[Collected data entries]
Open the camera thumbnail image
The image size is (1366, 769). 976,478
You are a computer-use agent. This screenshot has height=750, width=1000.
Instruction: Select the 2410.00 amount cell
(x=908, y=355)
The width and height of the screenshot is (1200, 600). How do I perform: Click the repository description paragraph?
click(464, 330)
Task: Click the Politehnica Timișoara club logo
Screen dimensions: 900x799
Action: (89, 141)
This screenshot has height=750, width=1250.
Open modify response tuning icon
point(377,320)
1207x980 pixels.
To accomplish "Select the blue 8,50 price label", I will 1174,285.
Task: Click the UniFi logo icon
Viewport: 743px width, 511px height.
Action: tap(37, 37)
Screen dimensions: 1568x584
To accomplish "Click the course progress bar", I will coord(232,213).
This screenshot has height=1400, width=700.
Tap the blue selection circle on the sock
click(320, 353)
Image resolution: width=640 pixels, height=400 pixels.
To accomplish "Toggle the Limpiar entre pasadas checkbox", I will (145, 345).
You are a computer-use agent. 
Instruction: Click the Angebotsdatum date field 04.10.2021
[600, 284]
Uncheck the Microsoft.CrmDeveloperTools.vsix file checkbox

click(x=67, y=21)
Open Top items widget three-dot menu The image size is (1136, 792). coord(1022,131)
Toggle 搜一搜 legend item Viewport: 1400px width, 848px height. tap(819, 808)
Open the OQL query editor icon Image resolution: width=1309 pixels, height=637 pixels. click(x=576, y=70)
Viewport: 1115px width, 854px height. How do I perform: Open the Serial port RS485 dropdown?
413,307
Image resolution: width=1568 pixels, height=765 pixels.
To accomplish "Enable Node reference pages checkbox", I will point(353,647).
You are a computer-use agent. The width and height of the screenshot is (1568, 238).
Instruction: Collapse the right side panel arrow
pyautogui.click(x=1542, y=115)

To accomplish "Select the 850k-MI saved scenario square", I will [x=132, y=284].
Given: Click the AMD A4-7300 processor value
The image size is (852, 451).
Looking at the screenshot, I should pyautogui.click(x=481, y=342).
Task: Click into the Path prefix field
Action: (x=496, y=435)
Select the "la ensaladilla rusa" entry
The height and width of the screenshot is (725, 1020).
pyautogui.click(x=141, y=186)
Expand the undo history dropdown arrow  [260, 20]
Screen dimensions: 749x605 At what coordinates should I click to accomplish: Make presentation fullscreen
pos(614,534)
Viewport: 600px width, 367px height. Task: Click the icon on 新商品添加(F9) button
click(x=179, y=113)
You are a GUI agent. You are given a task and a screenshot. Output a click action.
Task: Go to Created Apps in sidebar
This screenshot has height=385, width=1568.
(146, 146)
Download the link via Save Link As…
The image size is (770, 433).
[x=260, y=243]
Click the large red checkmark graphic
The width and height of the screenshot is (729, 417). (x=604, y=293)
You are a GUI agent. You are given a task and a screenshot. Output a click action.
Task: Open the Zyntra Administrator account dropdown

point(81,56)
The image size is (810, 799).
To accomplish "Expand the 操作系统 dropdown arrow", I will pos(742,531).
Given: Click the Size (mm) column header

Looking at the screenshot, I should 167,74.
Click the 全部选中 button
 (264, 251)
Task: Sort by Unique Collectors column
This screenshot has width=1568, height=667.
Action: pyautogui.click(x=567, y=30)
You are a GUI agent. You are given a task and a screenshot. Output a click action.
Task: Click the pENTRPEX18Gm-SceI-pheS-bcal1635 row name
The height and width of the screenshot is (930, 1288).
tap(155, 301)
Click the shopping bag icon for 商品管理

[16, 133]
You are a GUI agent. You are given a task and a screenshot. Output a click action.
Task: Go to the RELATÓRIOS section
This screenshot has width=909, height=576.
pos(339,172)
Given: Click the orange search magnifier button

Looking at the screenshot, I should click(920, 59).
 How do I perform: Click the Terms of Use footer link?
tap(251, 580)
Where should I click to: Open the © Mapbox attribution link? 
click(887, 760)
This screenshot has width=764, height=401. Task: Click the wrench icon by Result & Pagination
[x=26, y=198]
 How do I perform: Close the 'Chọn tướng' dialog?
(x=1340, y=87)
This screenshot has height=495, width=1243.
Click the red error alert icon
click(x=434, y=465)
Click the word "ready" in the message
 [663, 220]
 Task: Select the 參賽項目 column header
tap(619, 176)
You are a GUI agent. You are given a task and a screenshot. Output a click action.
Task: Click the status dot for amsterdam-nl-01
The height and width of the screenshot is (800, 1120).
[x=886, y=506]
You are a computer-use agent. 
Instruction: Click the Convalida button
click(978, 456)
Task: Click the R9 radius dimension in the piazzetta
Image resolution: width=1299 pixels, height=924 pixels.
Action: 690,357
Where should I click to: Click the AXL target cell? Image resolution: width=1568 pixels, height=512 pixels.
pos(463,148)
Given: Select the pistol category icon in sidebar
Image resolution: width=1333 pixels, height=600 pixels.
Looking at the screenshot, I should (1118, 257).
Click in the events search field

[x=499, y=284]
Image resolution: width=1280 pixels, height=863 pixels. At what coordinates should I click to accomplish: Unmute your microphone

WORK INSTRUCTIONS: When you reach the end of the data, write every line out again verbatim.

OUTPUT BELOW:
Open the camera thumbnail image
The image size is (1366, 769). 976,478
You are a computer-use agent. This screenshot has height=750, width=1000.
Instruction: Select the 2410.00 amount cell
(x=908, y=355)
The width and height of the screenshot is (1200, 600). How do I perform: Click the repository description paragraph?
click(464, 330)
Task: Click the Politehnica Timișoara club logo
Screen dimensions: 900x799
Action: (89, 141)
This screenshot has height=750, width=1250.
Open modify response tuning icon
point(377,320)
1207x980 pixels.
To accomplish "Select the blue 8,50 price label", I will 1174,285.
Task: Click the UniFi logo icon
Viewport: 743px width, 511px height.
Action: tap(37, 37)
Screen dimensions: 1568x584
To accomplish "Click the course progress bar", I will coord(232,213).
This screenshot has height=1400, width=700.
Tap the blue selection circle on the sock
click(320, 353)
Image resolution: width=640 pixels, height=400 pixels.
To accomplish "Toggle the Limpiar entre pasadas checkbox", I will (145, 345).
You are a computer-use agent. 
Instruction: Click the Angebotsdatum date field 04.10.2021
[600, 284]
Uncheck the Microsoft.CrmDeveloperTools.vsix file checkbox

click(x=67, y=21)
Open Top items widget three-dot menu The image size is (1136, 792). coord(1022,131)
Toggle 搜一搜 legend item Viewport: 1400px width, 848px height. tap(819, 808)
Open the OQL query editor icon Image resolution: width=1309 pixels, height=637 pixels. click(x=576, y=70)
Viewport: 1115px width, 854px height. How do I perform: Open the Serial port RS485 dropdown?
413,307
Image resolution: width=1568 pixels, height=765 pixels.
To accomplish "Enable Node reference pages checkbox", I will point(353,647).
You are a computer-use agent. The width and height of the screenshot is (1568, 238).
Instruction: Collapse the right side panel arrow
pyautogui.click(x=1542, y=115)

To accomplish "Select the 850k-MI saved scenario square", I will [x=132, y=284].
Given: Click the AMD A4-7300 processor value
The image size is (852, 451).
Looking at the screenshot, I should pyautogui.click(x=481, y=342).
Task: Click into the Path prefix field
Action: (x=496, y=435)
Select the "la ensaladilla rusa" entry
The height and width of the screenshot is (725, 1020).
pyautogui.click(x=141, y=186)
Expand the undo history dropdown arrow  [260, 20]
Screen dimensions: 749x605 At what coordinates should I click to accomplish: Make presentation fullscreen
pos(614,534)
Viewport: 600px width, 367px height. Task: Click the icon on 新商品添加(F9) button
click(x=179, y=113)
You are a GUI agent. You are given a task and a screenshot. Output a click action.
Task: Go to Created Apps in sidebar
This screenshot has height=385, width=1568.
(146, 146)
Download the link via Save Link As…
The image size is (770, 433).
[x=260, y=243]
Click the large red checkmark graphic
The width and height of the screenshot is (729, 417). (x=604, y=293)
You are a GUI agent. You are given a task and a screenshot. Output a click action.
Task: Open the Zyntra Administrator account dropdown

point(81,56)
The image size is (810, 799).
To accomplish "Expand the 操作系统 dropdown arrow", I will pos(742,531).
Given: Click the Size (mm) column header

Looking at the screenshot, I should 167,74.
Click the 全部选中 button
 (264, 251)
Task: Sort by Unique Collectors column
This screenshot has width=1568, height=667.
Action: pyautogui.click(x=567, y=30)
You are a GUI agent. You are given a task and a screenshot. Output a click action.
Task: Click the pENTRPEX18Gm-SceI-pheS-bcal1635 row name
The height and width of the screenshot is (930, 1288).
tap(155, 301)
Click the shopping bag icon for 商品管理

[16, 133]
You are a GUI agent. You are given a task and a screenshot. Output a click action.
Task: Go to the RELATÓRIOS section
This screenshot has width=909, height=576.
pos(339,172)
Given: Click the orange search magnifier button

Looking at the screenshot, I should click(920, 59).
 How do I perform: Click the Terms of Use footer link?
tap(251, 580)
Where should I click to: Open the © Mapbox attribution link? 
click(887, 760)
This screenshot has width=764, height=401. Task: Click the wrench icon by Result & Pagination
[x=26, y=198]
 How do I perform: Close the 'Chọn tướng' dialog?
(x=1340, y=87)
This screenshot has height=495, width=1243.
Click the red error alert icon
click(x=434, y=465)
Click the word "ready" in the message
 [663, 220]
 Task: Select the 參賽項目 column header
tap(619, 176)
You are a GUI agent. You are given a task and a screenshot. Output a click action.
Task: Click the status dot for amsterdam-nl-01
The height and width of the screenshot is (800, 1120).
[x=886, y=506]
You are a computer-use agent. 
Instruction: Click the Convalida button
click(978, 456)
Task: Click the R9 radius dimension in the piazzetta
Image resolution: width=1299 pixels, height=924 pixels.
Action: 690,357
Where should I click to: Click the AXL target cell? Image resolution: width=1568 pixels, height=512 pixels.
pos(463,148)
Given: Select the pistol category icon in sidebar
Image resolution: width=1333 pixels, height=600 pixels.
Looking at the screenshot, I should (1118, 257).
Click in the events search field

[x=499, y=284]
Image resolution: width=1280 pixels, height=863 pixels. At what coordinates should I click to accomplish: Unmute your microphone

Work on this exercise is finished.